Today, the U.S. Cybersecurity & Infrastructure Security Agency (CISA) ordered federal agencies to address three recently patched zero-day flaws affecting iPhones, Macs, and iPads known to be exploited in attacks.
The security bugs are tracked as CVE-2023-32409, CVE-2023-28204, and CVE-2023-32373, all found in the WebKit browser engine.
They allow attackers to escape the browser sandbox, access sensitive information on the compromised device, and achieve arbitrary code execution following successful exploitation.
“Apple is aware of a report that this issue may have been actively exploited,” the company said when describing the flaws.
The three zero-days were addressed in macOS Ventura 13.4, iOS and iPadOS 16.5, tvOS 16.5, watchOS 9.5, and Safari 16.5 with improved bounds checks, input validation, and memory management.

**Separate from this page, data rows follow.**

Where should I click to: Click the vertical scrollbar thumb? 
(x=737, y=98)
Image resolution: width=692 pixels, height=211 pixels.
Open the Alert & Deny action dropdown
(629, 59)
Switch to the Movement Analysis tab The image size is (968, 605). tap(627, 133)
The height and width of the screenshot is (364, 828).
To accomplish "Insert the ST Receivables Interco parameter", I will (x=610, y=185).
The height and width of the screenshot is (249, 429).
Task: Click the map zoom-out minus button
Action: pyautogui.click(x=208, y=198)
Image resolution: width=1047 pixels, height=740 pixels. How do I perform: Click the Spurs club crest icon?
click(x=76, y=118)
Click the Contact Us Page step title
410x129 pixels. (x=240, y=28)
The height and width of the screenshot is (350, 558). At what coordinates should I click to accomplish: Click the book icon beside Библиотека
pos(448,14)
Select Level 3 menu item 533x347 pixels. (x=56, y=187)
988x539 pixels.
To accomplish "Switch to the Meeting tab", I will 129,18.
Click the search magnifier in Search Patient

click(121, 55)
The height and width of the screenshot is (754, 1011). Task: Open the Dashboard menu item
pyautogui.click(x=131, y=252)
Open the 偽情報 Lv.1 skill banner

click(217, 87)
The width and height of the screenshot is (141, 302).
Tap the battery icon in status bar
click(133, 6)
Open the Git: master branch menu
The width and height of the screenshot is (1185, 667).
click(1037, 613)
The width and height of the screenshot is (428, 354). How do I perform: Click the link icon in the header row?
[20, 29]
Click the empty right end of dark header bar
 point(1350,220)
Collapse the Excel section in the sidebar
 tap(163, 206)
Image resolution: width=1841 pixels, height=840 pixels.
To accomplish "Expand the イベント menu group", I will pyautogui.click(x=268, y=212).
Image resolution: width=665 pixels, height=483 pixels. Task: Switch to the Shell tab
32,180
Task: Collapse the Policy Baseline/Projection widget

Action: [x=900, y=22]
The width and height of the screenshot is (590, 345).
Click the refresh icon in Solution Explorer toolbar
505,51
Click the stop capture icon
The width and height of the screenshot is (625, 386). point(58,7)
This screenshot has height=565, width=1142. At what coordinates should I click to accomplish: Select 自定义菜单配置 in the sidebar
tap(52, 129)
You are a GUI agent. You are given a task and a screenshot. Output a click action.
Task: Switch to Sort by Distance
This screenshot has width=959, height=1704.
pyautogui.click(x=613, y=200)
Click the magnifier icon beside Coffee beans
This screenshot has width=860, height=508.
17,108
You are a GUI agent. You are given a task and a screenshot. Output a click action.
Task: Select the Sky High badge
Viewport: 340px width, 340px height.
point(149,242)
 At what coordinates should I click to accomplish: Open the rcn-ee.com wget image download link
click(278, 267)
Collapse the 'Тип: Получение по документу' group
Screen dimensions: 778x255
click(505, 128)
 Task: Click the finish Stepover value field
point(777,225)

The complete list of affected devices is quite extensive, and it includes the following:
- iPhone 6s (all models), iPhone 7 (all models), iPhone SE (1st generation), iPad Air 2, iPad mini (4th generation), iPod touch (7th generation), and iPhone 8 and later
- iPad Pro (all models), iPad Air 3rd generation and later, iPad 5th generation and later, and iPad mini 5th generation and later
- Macs running macOS Big Sur, Monterey, and Ventura
- Apple Watch Series 4 and later
- Apple TV 4K (all models) and Apple TV HD
Likely exploited in state-backed spyware attacks
Although Apple has not provided specific details about the attacks in which the bugs have been abused, it did reveal that CVE-2023-32409 was reported by Clément Lecigne from Google’s Threat Analysis Group and Donncha Ó Cearbhaill from Amnesty International’s Security Lab.
The two researchers and their respective organizations frequently disclose information about state-sponsored campaigns that exploit zero-day vulnerabilities to install surveillance spyware on the devices of politicians, journalists, dissidents, and other individuals in highly-targeted attacks.
For instance, they disclosed in March details on two recent campaigns using complex exploit chains of Android, iOS, and Chrome flaws to install mercenary spyware, one of them a Samsung ASLR bypass flaw CISA warned about on Friday.
June 12th patch deadline
In accordance with the binding operational directive (BOD 22-01) issued in November 2022, Federal Civilian Executive Branch Agencies (FCEB) must apply patches to their systems for all security bugs listed in CISA’s Known Exploited Vulnerabilities catalog.
With today’s update, FCEB agencies are required to secure their iOS, iPadOS, and macOS devices by June 12th, 2023.
Although primarily targeted at U.S. federal agencies, it is strongly advised that private companies also give high priority to fixing vulnerabilities contained in the KEV list of bugs exploited in attacks.
“These types of vulnerabilities are frequent attack vectors for malicious cyber actors and pose significant risks to the federal enterprise,” CISA said on Monday.
In April, federal agencies were also warned to secure iPhones and Macs on their networks against another pair of iOS and macOS security flaws reported by Google TAG and Amnesty International security researchers.